Reproduce verbatim the part of the material that opens with the line containing "The height and width of the screenshot is (667, 1186)." and closes with the line containing "The width and height of the screenshot is (1622, 912).", including both of those lines.
☆ ☆ ☆ ☆
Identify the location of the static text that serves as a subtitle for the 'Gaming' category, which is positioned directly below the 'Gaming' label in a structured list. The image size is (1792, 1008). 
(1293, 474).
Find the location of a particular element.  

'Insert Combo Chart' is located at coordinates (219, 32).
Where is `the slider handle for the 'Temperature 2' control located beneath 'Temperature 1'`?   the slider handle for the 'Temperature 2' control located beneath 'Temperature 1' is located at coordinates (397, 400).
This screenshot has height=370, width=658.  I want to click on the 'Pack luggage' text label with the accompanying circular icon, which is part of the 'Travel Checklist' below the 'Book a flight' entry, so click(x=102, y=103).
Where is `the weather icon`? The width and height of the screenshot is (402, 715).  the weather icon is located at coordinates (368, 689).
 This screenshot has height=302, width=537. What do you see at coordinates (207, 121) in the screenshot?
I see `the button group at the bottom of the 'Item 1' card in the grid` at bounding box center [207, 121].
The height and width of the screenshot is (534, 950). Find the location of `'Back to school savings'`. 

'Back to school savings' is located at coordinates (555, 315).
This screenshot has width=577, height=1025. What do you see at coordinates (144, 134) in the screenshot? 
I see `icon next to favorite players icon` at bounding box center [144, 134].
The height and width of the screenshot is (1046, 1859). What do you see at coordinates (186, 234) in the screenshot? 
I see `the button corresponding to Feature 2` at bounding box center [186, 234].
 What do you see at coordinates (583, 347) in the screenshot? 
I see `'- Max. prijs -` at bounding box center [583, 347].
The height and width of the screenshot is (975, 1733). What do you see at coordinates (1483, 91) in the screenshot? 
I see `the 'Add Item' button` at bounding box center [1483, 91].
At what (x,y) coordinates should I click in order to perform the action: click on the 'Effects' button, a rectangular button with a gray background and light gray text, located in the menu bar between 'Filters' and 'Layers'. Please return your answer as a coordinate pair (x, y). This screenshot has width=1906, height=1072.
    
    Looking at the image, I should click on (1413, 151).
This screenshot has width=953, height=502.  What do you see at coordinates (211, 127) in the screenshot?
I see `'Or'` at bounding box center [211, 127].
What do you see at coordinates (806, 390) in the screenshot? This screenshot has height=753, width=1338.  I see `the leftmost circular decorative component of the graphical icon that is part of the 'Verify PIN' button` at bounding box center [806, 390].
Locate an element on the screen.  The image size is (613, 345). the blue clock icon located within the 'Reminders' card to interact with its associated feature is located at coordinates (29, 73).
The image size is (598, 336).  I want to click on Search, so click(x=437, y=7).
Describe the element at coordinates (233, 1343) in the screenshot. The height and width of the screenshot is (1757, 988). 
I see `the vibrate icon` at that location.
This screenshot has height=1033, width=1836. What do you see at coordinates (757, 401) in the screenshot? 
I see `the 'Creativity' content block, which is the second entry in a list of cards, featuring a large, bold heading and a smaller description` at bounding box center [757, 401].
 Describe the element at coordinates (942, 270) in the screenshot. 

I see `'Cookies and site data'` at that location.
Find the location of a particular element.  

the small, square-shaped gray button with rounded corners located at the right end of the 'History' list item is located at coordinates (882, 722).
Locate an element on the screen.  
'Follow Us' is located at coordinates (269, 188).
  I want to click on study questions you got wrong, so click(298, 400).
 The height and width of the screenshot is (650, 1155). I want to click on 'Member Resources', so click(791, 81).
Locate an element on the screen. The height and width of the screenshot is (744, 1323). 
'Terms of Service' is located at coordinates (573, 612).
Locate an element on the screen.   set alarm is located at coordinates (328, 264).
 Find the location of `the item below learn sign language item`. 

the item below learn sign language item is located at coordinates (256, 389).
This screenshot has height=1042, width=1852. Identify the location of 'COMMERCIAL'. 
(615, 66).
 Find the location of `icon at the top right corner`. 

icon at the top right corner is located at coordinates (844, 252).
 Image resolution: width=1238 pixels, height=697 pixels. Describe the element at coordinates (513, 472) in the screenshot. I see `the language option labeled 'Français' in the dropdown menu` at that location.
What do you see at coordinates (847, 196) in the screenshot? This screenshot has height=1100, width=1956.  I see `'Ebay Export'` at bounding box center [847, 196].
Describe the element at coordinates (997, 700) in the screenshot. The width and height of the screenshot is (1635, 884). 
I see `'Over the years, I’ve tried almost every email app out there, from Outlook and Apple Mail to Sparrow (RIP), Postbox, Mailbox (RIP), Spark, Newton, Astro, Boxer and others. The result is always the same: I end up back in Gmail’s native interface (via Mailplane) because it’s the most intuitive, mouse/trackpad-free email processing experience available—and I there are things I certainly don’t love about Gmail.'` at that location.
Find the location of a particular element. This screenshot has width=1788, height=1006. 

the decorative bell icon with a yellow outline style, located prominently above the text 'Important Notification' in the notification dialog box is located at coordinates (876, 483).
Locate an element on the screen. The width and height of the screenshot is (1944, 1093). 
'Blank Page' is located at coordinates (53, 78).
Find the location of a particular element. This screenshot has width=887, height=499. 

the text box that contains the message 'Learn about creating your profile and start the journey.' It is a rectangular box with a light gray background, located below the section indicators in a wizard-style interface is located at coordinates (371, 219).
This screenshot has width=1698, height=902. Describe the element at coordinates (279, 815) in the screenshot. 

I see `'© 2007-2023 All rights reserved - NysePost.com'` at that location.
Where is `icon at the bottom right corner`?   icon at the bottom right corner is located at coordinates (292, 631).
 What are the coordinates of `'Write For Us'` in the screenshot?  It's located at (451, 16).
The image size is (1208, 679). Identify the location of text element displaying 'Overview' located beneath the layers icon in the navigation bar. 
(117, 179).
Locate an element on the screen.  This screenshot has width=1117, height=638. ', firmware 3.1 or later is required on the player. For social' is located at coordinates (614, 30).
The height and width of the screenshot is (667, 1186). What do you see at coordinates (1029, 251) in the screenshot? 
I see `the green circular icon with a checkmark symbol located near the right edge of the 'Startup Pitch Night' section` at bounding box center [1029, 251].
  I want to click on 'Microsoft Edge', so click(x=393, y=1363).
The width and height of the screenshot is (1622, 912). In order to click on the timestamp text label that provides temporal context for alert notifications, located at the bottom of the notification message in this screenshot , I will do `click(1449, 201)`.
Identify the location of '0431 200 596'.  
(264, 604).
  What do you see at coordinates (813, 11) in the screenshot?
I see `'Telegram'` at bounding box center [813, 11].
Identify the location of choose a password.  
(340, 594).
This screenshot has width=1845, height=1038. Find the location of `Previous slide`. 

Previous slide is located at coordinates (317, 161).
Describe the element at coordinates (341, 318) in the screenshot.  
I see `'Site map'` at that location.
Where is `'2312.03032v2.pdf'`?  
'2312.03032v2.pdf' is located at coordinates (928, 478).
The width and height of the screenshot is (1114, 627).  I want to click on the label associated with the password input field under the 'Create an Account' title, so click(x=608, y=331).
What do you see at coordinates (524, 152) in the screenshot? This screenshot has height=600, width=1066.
☆ ☆ ☆ ☆
§ REPLY TO THE EXERCISE
The height and width of the screenshot is (667, 1186). What do you see at coordinates (1029, 251) in the screenshot? 
I see `the green circular icon with a checkmark symbol located near the right edge of the 'Startup Pitch Night' section` at bounding box center [1029, 251].
  I want to click on 'Microsoft Edge', so click(x=393, y=1363).
The width and height of the screenshot is (1622, 912). In order to click on the timestamp text label that provides temporal context for alert notifications, located at the bottom of the notification message in this screenshot , I will do `click(1449, 201)`.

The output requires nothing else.